Recent studies showed that NF90 is multifunctional in cells, including repressing p21 protein expression in cancer cells [28]. We next examined if LincIN plays a role in the NF90-mediated p21 pathway. Overexpression of LincIN in MCF10A cells diminishes p21 protein expression by approximately 40% (left panel, Fig. 5a,). Reciprocally, the level of p21 protein is consistently induced (approximately twofold) in LincIN knockdown groups compared to scrambled control (right panel, Fig. 5a). In contrast with altered protein expression, static p21 mRNA levels remain unchanged in both LincIN overexpression and knockdown experiments (Fig. 5b), suggesting that LincIN regulates p21 at the translational level. Moreover, loss of LincIN results in increased G1/G0 arrest (P < 0.05) (Fig. 5c and d), which is a typical phenotype associated with the elevated expression of p21. In addition, we have evaluated the p21 level in the mouse lung metastasis colonies by immunohistochemistry (IHC), and the nuclear p21 levels are higher in the metastasis colonies from the LincIN shRNA knockdown group compared to those tissues from shRNA control group (P < 0.05, Additional file 1: Figure S7 and Additional file 1: Table S5). This finding suggests that upregulation of nuclear p21 by LincIN knockdown may be associated with less aggressive phenotype in our metastasis model.

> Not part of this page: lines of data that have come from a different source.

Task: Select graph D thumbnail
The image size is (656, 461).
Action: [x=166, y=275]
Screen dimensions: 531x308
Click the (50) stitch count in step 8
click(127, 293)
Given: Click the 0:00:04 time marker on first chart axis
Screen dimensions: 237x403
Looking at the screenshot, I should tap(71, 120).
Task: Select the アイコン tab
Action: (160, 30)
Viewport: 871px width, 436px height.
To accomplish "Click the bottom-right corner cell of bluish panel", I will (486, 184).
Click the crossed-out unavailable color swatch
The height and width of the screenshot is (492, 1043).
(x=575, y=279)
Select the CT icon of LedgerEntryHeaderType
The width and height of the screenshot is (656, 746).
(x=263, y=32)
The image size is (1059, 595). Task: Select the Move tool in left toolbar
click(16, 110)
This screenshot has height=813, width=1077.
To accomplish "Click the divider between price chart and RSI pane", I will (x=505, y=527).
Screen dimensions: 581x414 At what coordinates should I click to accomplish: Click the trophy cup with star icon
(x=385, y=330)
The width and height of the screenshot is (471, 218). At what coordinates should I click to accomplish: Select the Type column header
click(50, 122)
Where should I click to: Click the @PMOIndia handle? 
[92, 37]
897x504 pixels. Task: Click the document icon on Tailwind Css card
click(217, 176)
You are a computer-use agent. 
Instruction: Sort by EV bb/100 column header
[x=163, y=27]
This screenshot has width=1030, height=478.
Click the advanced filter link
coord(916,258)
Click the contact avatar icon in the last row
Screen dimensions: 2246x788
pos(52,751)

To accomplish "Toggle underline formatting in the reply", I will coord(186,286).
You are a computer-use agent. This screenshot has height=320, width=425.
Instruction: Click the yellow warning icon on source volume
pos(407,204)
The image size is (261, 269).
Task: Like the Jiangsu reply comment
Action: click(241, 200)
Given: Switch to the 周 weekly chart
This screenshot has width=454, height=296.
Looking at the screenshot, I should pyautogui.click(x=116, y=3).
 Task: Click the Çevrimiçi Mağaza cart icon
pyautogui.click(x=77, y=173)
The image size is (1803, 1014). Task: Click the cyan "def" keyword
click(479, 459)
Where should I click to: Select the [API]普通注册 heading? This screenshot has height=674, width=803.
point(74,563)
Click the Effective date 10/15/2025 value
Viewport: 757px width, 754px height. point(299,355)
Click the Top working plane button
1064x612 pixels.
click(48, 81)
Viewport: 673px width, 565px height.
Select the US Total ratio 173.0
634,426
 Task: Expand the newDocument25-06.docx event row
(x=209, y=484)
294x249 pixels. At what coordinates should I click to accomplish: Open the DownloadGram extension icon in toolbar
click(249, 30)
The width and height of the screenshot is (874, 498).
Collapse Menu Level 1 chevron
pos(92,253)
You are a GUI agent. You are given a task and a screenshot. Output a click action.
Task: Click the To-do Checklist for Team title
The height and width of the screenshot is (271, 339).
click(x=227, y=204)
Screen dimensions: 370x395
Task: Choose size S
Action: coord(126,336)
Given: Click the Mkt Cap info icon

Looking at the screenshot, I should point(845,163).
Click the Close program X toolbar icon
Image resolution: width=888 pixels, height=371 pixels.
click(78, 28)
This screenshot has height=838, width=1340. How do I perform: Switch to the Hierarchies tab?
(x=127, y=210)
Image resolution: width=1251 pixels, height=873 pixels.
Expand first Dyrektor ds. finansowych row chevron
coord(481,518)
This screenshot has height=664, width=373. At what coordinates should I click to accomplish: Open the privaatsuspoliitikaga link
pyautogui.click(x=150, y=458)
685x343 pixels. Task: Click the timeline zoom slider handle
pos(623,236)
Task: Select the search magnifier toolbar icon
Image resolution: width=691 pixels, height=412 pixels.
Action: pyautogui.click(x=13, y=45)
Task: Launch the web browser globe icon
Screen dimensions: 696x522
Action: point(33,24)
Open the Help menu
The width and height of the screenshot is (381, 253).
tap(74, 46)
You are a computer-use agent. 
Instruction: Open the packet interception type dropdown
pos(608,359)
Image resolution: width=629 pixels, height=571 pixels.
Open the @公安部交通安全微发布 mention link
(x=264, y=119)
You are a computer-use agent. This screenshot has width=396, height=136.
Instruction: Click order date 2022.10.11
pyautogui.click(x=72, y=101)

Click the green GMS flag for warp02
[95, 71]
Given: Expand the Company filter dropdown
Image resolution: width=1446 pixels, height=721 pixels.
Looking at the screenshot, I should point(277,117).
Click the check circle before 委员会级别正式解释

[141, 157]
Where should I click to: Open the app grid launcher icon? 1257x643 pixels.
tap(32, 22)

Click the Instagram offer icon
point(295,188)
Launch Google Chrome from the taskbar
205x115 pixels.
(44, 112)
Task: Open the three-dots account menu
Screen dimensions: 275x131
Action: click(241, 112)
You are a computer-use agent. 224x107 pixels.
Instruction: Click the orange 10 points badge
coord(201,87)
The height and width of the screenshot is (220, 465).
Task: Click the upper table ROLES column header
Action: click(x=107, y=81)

Since recent studies showed that NF90 may regulate p21 protein expression at the translational level via binding its 3′ untranslated region (UTR) [29], we sought to determine if LincIN mediates p21 protein expression via NF90. We knocked down LincIN, NF90, or both using siRNAs and measured p21 expression by Western blotting. As expected, knockdown of NF90 upregulates p21 protein levels (approximately twofold) (right panel, Fig. 5e). Importantly, under the condition of NF90 knockdown, the effects of siLincIN on elevating p21 expression (evaluated by the ratio of siLincIN + siNF90/siNF90) in HeLa cells is decreased in comparison to the cells treated with siLincIN alone (the ratio of siLincIN/SC) (P < 0.05) (right panel, Fig. 5e). Furthermore, LincIN overexpression-induced p21 inhibition is also partially diminished by NF90 silencing in MCF-10A cells (Fig. 5f). Knockdown or overexpression of LincIN had no significant effects on the expression of NF90 (Fig. 5e and f). Taken together, these results suggest that LincIN may cooperate with NF90 to inhibit p21 translation.